By Euronews Brussels bureau
Europe has a reputation for being a crisis manager of sorts.
The continent’s greatest feats have always come in response to cataclysms of unexpected magnitude. Think of the economic integration after two bloody world wars, the common currency after the fall of the Berlin Wall and the recovery fund after the coronavirus pandemic.
Today, Europe is living through a new chapter of its history – one of profound darkness and barbarity whose resolution is yet to be defined. But in spite of the confusion and distress, one thing has become abundantly clear: Europe has once again transformed itself.
“From the (first) day of the invasion, I think Europe more or less changed by the hour,” says European Commission Executive Vice-President Margrethe Vestager.
“We get to solutions so much faster, and everyone has the willingness of coming on board for a common solution. It is as if we are changing the European DNA.”
Vestager was speaking with our reporter Isabel da Silva on the sidelines of an event in Brussels celebrating the 40th anniversary of the Centre for European Policy Studies (CEPS). There, Isabel also had a chance to catch up with Marija Burić, the Secretary General of the Council of Europe, and Sviatlana Tsikhanouskaya, the leader of the Belarusian opposition movement.
The three leaders reflected on the extraordinary changes that swept over the continent in the past twelve months and the prospects, albeit still remote, for a better and peaceful future.

* Supplied information *

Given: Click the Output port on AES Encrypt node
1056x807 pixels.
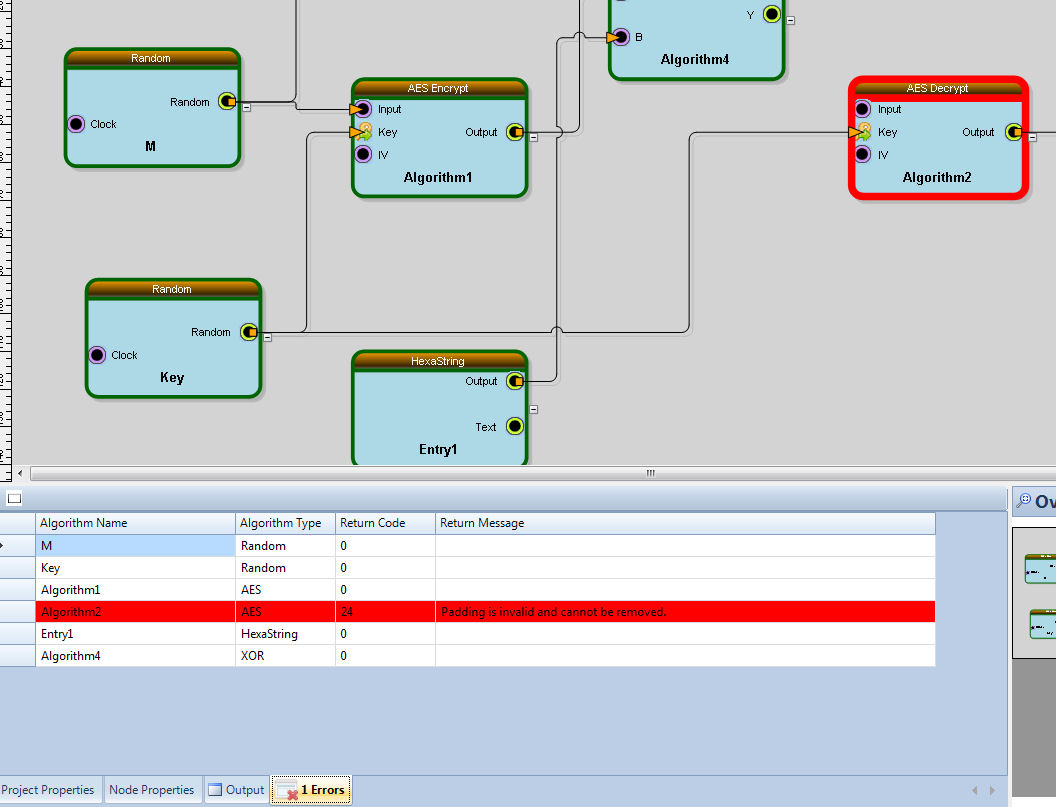Looking at the screenshot, I should (x=515, y=132).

* Exercises *
#1 In the passage on Europe's transformation, what anniversary was the Brussels event celebrating?
#2 Repeat a portion of the passage on Europe's transformation word for word: begin at the words "The continent’s greatest" and stop after "again transformed itself.".
#3 Name every leader the passage on Europe's transformation says Isabel da Silva spoke with at the Brussels event.

* Exercise solutions *
#1 The 40th anniversary of the Centre for European Policy Studies (CEPS).

#2
The continent’s greatest feats have always come in response to cataclysms of unexpected magnitude. Think of the economic integration after two bloody world wars, the common currency after the fall of the Berlin Wall and the recovery fund after the coronavirus pandemic.
Today, Europe is living through a new chapter of its history – one of profound darkness and barbarity whose resolution is yet to be defined. But in spite of the confusion and distress, one thing has become abundantly clear: Europe has once again transformed itself.

#3 Margrethe Vestager, Marija Burić, Sviatlana Tsikhanouskaya